Dead Men Prove It: Our Fists Evolved for Better Punching

Scientists think our hands evolved so that we could punch without injuring ourselves
By Rob Quinn,  Newser Staff
Posted Oct 22, 2015 1:33 AM CDT
Updated Oct 22, 2015 7:19 AM CDT
Our Fists Evolved for Better Punching
Closed-fist punches were a lot less likely to result in hand injuries, the researchers say.   (AP Photo/Hasan Jamali)

The delicate human hand with its 27 bones folds up into an effective blunt weapon—and that is probably not a coincidence, say researchers who studied the difference between blows from a clenched fist, an unclenched fist, and an open hand. University of Utah researcher David Carrier and his colleagues used fishing line and guitar tuners to string up the arms of nine cadavers for their experiments. The upshot? They say the shape of our hands evolved to make it possible to best punch with a closed fist without damaging bones, especially those in the palm, the Los Angeles Times reports. Most researchers think our hands evolved the way they did entirely because of the more dexterous tasks early humans started performing, but "we suggest that the hand proportions that allow the formation of a fist may tell us something important about our evolutionary history and who we are as a species," Carrier says in a press release.

Carrier, whose earlier research claimed that male faces evolved to take punches, says no other primate can form a "buttressed" fist with the thumb outside the fingers.

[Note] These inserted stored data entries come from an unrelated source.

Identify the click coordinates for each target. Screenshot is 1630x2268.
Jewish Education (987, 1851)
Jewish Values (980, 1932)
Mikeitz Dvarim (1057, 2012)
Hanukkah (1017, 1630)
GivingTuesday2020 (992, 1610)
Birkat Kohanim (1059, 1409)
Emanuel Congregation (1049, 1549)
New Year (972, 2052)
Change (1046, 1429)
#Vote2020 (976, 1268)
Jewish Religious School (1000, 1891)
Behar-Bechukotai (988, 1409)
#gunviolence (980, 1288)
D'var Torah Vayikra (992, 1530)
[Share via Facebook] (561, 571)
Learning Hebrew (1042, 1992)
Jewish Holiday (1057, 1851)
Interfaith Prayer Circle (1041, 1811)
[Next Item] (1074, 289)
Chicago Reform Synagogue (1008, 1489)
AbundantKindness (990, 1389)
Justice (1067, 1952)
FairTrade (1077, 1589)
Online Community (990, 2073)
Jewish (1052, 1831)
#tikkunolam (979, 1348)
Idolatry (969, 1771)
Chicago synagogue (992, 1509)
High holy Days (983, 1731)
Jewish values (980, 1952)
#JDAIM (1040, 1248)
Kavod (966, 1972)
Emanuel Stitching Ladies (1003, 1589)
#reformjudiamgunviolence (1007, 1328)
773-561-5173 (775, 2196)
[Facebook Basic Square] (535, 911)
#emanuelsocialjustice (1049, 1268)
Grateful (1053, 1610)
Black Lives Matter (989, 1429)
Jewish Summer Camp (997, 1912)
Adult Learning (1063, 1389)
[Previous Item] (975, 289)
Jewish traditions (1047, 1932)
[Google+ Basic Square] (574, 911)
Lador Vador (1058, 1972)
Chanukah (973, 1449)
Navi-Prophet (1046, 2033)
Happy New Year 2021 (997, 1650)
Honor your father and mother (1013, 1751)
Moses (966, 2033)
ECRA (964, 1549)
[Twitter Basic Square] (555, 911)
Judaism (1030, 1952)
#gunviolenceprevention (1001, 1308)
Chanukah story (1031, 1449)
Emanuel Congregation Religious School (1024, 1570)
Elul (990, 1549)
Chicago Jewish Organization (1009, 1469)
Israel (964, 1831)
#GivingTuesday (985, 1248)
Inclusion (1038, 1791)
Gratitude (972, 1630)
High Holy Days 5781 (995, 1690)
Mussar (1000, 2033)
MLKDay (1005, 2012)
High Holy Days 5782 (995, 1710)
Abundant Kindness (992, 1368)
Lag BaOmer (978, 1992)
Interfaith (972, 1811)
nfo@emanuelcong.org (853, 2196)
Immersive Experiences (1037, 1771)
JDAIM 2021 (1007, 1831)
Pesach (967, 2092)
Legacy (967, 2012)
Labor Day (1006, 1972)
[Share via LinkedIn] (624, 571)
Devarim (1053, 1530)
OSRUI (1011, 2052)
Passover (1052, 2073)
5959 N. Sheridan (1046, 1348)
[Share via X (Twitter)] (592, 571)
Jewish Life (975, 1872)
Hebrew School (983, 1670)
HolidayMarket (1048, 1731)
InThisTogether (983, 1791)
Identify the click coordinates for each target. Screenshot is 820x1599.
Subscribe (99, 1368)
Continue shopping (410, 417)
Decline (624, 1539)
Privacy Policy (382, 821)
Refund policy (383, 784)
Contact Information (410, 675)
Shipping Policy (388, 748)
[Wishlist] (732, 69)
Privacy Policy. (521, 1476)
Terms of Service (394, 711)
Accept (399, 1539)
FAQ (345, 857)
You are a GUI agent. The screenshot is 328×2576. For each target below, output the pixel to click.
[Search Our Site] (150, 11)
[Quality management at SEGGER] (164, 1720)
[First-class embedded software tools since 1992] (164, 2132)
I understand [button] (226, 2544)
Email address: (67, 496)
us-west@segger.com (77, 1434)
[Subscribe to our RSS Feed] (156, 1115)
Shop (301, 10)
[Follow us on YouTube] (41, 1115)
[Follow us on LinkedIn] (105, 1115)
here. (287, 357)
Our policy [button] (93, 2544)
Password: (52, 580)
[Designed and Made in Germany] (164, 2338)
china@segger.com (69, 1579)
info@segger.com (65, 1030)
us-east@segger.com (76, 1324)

He admits that his findings are controversial, and notes that a National Geographic science blogger declared his work to be "bro science—dudes pummeling each other driving human evolution." He tells the Washington Post that the idea for the research came during an argument with an old friend about biology, during which his friend held up a fist, and said: "I can hit you in the face with this, but that’s not why it evolved!" (Other researchers claim that people who suffer chronic back pain have less evolved spines.)